EXERCISE DIRECTIONS
Please transcribe exactly, and only, the lines of the data below between the line holding "Click the LIVE icon in the left screenshot" and the line holding "Viewport: 1024px width, 768px height.", inclusive.

RECORD EXTRACTS
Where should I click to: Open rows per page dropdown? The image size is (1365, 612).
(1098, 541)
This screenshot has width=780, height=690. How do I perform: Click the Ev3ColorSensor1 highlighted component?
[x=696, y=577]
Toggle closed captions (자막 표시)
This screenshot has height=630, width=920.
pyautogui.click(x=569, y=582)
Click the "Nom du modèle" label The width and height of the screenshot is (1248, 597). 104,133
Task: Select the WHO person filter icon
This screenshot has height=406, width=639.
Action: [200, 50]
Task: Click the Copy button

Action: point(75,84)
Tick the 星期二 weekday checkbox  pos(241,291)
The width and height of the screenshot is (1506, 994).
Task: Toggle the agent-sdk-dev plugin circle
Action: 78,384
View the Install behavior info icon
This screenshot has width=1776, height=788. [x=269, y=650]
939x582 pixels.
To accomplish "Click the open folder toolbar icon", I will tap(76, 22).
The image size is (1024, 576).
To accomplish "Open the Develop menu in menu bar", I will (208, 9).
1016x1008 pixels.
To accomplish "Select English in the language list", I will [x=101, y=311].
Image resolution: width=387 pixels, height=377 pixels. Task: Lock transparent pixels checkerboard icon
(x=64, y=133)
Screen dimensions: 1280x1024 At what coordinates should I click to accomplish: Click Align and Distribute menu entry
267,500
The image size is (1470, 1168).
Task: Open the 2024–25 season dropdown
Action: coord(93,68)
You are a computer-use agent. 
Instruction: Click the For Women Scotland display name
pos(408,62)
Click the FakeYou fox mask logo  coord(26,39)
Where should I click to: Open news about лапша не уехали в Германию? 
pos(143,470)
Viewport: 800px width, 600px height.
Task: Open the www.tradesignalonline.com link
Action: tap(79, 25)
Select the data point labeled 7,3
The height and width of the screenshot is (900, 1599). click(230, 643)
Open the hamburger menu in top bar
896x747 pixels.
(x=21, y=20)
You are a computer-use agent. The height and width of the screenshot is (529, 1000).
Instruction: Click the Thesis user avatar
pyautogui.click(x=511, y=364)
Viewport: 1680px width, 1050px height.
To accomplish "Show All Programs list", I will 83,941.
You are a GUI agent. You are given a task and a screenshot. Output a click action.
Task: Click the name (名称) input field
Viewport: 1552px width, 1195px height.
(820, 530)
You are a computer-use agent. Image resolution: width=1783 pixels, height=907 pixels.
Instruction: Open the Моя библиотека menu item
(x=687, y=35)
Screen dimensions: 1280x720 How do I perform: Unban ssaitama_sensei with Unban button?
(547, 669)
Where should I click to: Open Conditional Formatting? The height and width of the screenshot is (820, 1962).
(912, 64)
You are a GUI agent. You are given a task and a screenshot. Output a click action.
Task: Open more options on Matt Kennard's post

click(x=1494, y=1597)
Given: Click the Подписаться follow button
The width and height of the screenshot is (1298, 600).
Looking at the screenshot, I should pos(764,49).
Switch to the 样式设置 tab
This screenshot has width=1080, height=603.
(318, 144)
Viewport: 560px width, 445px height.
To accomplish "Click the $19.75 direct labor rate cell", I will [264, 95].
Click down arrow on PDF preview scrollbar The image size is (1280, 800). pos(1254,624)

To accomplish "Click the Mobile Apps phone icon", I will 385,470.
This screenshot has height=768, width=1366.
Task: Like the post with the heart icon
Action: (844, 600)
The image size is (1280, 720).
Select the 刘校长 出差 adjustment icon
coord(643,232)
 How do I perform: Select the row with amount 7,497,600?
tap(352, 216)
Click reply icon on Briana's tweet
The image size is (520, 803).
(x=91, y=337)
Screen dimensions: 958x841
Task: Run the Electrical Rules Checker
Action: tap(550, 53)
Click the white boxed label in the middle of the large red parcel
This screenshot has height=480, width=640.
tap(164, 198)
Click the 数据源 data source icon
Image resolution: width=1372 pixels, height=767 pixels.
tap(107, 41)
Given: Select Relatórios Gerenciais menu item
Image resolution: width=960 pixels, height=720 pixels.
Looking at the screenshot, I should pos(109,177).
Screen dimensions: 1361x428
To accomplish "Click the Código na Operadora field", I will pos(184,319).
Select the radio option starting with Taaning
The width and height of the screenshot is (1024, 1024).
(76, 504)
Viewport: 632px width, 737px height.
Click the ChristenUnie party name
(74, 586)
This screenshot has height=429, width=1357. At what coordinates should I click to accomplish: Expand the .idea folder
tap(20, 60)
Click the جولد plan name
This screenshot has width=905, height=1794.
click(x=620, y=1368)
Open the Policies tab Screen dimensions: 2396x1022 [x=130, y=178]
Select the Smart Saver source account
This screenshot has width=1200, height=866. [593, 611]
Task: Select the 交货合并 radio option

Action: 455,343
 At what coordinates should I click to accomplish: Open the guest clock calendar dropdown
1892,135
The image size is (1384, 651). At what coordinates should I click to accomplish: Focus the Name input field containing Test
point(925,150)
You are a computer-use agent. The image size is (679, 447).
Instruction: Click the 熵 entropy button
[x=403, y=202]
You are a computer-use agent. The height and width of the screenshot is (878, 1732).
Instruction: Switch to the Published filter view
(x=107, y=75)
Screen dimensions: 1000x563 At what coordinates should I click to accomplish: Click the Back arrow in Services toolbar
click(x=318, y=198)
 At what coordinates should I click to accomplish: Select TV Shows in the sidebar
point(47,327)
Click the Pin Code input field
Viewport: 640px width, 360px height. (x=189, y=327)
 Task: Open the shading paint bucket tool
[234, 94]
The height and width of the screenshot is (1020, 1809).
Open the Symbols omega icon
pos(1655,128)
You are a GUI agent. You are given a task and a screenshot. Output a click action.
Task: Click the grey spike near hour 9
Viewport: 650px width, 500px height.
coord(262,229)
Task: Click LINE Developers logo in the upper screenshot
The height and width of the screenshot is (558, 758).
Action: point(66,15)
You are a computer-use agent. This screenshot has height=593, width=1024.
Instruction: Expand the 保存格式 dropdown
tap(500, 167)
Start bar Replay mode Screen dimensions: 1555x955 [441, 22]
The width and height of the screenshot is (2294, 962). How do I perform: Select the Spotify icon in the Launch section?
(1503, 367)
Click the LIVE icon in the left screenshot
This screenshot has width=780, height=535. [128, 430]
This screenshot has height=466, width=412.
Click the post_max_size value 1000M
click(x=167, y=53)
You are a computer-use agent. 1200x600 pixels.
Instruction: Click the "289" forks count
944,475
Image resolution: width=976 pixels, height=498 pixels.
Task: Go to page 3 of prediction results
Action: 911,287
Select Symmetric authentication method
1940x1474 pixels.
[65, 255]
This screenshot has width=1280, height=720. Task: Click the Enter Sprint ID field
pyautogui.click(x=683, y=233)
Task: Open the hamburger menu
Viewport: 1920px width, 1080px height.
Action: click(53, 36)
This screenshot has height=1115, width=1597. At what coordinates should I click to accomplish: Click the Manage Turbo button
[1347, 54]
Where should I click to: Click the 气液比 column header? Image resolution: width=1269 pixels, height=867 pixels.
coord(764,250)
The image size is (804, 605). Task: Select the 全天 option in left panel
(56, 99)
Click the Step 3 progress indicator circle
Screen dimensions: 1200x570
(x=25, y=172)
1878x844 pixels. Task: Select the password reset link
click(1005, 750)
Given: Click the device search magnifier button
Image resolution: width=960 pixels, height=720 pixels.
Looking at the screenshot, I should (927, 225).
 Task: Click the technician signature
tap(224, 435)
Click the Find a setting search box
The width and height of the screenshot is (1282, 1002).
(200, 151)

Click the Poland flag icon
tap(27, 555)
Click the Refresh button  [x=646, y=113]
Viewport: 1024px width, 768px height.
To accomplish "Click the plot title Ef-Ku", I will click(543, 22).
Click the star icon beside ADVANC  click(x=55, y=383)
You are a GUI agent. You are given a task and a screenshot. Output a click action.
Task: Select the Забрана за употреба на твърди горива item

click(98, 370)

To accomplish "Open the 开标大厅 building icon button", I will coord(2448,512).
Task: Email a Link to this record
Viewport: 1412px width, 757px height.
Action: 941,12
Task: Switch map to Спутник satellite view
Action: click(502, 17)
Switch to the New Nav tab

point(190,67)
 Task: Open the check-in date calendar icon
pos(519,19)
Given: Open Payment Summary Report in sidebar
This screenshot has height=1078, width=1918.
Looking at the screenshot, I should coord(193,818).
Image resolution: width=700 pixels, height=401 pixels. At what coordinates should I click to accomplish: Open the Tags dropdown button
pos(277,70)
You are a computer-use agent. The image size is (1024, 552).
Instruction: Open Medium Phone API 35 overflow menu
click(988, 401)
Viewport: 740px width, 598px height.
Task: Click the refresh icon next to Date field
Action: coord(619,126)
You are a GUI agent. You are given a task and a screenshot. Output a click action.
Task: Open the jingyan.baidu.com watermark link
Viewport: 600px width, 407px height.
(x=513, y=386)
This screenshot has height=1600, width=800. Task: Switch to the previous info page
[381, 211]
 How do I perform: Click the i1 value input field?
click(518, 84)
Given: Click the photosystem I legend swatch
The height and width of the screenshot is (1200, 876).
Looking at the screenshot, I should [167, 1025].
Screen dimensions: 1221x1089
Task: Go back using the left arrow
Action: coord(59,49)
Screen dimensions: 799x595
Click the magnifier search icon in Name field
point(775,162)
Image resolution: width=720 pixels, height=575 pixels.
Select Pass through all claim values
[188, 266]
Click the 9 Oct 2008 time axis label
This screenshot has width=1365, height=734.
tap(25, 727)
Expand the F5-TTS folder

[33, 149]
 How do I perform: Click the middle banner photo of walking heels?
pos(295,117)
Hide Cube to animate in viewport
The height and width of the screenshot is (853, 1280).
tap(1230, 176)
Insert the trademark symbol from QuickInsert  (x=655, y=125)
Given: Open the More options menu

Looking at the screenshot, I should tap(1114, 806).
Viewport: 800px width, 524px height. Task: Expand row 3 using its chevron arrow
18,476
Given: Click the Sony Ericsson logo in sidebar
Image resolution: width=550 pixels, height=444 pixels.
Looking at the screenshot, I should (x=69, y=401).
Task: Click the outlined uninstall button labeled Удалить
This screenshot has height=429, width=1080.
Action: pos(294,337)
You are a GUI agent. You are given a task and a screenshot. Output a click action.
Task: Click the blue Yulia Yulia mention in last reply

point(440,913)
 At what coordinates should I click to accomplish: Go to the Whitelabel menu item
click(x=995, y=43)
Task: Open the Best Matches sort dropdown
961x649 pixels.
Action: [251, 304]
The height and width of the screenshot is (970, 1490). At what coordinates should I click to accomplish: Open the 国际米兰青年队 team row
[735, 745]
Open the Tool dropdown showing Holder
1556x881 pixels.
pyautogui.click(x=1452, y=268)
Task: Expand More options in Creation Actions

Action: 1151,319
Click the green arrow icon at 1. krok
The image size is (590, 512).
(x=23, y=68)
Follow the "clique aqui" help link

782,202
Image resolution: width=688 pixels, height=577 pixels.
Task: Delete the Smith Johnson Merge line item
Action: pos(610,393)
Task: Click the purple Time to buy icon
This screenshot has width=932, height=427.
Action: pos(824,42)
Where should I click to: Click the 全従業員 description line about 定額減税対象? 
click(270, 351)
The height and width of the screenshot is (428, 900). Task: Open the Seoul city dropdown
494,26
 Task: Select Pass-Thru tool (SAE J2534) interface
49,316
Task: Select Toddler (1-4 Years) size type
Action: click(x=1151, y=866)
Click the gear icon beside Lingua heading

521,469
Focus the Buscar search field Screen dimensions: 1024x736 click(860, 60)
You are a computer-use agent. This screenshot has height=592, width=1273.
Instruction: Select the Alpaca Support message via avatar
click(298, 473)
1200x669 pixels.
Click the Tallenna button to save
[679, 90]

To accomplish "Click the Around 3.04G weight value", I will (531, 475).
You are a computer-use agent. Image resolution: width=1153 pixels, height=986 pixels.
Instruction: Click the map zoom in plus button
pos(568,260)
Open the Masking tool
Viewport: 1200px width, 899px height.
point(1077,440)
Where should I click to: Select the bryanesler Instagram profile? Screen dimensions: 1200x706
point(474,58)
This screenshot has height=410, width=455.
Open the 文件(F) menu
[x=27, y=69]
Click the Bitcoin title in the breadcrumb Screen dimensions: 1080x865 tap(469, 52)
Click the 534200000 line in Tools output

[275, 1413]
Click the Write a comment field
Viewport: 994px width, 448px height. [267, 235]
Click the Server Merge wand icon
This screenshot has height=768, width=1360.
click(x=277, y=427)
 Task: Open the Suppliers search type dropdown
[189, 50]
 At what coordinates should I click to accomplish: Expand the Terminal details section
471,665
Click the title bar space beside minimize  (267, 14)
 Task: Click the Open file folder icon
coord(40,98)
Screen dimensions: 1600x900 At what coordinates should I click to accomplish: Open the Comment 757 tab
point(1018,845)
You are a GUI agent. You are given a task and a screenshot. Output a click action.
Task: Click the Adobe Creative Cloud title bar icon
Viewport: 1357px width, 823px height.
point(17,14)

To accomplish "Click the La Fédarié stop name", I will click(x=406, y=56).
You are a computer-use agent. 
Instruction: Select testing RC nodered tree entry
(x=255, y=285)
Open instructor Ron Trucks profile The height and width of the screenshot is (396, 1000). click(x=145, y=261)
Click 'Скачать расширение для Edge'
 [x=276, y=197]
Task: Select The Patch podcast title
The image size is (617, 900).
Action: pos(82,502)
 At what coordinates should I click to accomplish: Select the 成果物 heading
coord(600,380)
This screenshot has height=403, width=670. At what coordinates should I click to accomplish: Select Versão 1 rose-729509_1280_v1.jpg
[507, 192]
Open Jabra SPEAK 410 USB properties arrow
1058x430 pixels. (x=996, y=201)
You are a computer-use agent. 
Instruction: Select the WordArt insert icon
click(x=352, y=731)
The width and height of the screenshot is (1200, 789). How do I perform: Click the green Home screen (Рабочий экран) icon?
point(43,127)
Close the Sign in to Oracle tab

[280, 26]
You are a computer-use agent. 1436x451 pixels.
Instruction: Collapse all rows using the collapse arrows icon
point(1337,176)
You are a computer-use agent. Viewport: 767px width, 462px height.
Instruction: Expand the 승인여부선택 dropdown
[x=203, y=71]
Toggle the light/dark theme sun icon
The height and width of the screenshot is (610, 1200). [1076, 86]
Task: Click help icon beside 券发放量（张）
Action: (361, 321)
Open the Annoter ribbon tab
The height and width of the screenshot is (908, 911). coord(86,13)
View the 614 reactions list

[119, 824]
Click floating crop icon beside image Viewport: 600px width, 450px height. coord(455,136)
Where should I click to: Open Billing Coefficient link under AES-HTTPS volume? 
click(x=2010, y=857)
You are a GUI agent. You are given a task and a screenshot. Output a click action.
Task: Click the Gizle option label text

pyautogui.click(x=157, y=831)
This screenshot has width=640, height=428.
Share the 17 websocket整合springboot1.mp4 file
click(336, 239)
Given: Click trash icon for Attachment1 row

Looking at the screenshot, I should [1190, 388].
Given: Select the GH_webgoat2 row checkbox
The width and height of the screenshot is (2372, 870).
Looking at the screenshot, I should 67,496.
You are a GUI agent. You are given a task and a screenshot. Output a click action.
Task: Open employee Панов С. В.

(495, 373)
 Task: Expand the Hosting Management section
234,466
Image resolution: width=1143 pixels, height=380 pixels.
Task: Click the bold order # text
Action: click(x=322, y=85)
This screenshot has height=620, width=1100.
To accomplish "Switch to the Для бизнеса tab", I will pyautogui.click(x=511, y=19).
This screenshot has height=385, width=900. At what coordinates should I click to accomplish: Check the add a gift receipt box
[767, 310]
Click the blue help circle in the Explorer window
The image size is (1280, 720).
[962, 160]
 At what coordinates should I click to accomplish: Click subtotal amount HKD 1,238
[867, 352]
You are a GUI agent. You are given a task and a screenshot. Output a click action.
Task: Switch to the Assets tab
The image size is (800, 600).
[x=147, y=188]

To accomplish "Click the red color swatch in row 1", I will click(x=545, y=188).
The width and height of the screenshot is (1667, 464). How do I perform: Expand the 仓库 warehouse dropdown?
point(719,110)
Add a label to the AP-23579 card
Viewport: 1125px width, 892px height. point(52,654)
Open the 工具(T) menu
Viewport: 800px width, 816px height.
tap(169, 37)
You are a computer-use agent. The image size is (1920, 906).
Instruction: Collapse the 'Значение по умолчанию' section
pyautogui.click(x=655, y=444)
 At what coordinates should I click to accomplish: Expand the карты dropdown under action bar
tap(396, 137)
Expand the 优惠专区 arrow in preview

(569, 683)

EXPECTED ANSWER
Click the LIVE icon in the left screenshot
This screenshot has width=780, height=535. [128, 430]
This screenshot has height=466, width=412.
Click the post_max_size value 1000M
click(x=167, y=53)
You are a computer-use agent. 1200x600 pixels.
Instruction: Click the "289" forks count
944,475
Image resolution: width=976 pixels, height=498 pixels.
Task: Go to page 3 of prediction results
Action: 911,287
Select Symmetric authentication method
1940x1474 pixels.
[65, 255]
This screenshot has width=1280, height=720. Task: Click the Enter Sprint ID field
pyautogui.click(x=683, y=233)
Task: Open the hamburger menu
Viewport: 1920px width, 1080px height.
Action: click(53, 36)
This screenshot has height=1115, width=1597. At what coordinates should I click to accomplish: Click the Manage Turbo button
[1347, 54]
Where should I click to: Click the 气液比 column header? Image resolution: width=1269 pixels, height=867 pixels.
coord(764,250)
The image size is (804, 605). Task: Select the 全天 option in left panel
(56, 99)
Click the Step 3 progress indicator circle
Screen dimensions: 1200x570
(x=25, y=172)
1878x844 pixels. Task: Select the password reset link
click(1005, 750)
Given: Click the device search magnifier button
Image resolution: width=960 pixels, height=720 pixels.
Looking at the screenshot, I should (927, 225).
 Task: Click the technician signature
tap(224, 435)
Click the Find a setting search box
The width and height of the screenshot is (1282, 1002).
(200, 151)

Click the Poland flag icon
tap(27, 555)
Click the Refresh button  [x=646, y=113]
Viewport: 1024px width, 768px height.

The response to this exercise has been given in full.